The Peripheral is told in alternating chapters from the perspectives of two protagonists. Flynne Fisher lives in a near-future American small town where the jobs have all dried up; she makes a living of sorts assembling cheap plastic crap at a 3D print shop, trying to avoid getting sucked into the undertow of the illegal drug-making economy that’s the only thing the town has resembling a growth sector. Wilf Netherton is a sort of P.R. flack living in London 70-plus years later; his living is made helping hyper-celebrities fine-tune their image and trying to keep his knack for making bad decisions from ruining his already-shaky career once and for all. Flynne’s brother Burton, an ex-Marine living on veterans’ benefits while scrabbling to make money on the side, picks up a gig doing security in a new kind of online game; one night Flynne agrees to cover a shift for him, and while doing so sees something that will bring her life and Wilf’s together in strange and unexpected ways.

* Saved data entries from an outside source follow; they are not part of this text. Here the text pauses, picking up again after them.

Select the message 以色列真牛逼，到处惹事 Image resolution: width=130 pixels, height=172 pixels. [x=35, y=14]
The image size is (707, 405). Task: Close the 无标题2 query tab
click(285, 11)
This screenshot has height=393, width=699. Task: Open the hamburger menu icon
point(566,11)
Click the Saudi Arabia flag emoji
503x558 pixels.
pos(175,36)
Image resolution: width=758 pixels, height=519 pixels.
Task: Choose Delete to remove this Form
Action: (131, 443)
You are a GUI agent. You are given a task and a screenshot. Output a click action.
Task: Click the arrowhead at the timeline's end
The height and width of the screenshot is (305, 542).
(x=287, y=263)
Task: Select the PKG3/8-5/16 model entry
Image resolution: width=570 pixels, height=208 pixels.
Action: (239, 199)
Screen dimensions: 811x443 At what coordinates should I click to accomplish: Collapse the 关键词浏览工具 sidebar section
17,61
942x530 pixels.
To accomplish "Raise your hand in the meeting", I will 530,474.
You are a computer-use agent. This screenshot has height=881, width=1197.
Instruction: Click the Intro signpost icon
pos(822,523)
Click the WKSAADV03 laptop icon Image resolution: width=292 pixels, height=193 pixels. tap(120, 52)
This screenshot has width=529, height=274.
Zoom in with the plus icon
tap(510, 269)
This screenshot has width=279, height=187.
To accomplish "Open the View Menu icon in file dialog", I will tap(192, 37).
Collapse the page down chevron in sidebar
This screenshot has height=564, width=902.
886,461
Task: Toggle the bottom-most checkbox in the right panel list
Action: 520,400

Gibson’s aesthetic has always been cool and slick, black leather and burnished chrome, and The Peripheral is no different. Wilf’s farther-future London is steeped in it more than Flynne’s backwoods Recession-Americana community is, but you can see the seeds of the former being planted in the latter as you read. Gibson knows how to build dystopias that feel weirdly, unsettlingly familiar — dystopias that feel implausibly fantastic and yet somehow inevitable — and he’s at the top of his game here in that respect.

He’s also developed a pair of strong characters in Flynne and Wilf. Flynne is a spiky, angular young woman, but not in the standard cyberpunk-heroine style; she’s more country than computerized, and it shows in her preference for plain speech and direct action. Wilf is more considered and conditioned, a man whose main skills are a facility with bullshit and a willingness to contort himself into the awkward shapes necessary to fit alongside difficult people. He’s passive, but not in an uninteresting way; he comes across as a man who’s a passenger in his own life, trapped by his routines and weaknesses, but wanting desperately to break free. They’re opposites not just in time but in temperament, which makes their interactions pop and crackle.

All of which sounds pretty great, right? And it is — once you get past that beginning. Gibson has never been the type of writer who feels the need to explain his worlds; he just drops you into the middle of them, leaving it to you to find your bearings. When it’s done right this can be invigorating, but in the first chapters of The Peripheral it’s not done right. The scenes it drops you into are so unfamiliar, and the language the characters are using so cryptic, that it feels almost willfully obscure. I’m more game for this sort of thing than most readers, I think, and even I found myself tossing The Peripheral aside in frustration after the first few chapters, convinced that it wasn’t worth the effort. Reading positive reviews elsewhere convinced me to go back and try it again, and I’m glad they did; the deeper you get into it the more things fall into place, and there are several satisfying moments where things that seemed incomprehensible in the early going suddenly come into sharp focus.

So if you tried it and gave up, or were scared off by someone else’s experience of doing so, I encourage you to give it another try. It really is worth the price of admission, even if that price is steeper than it should be.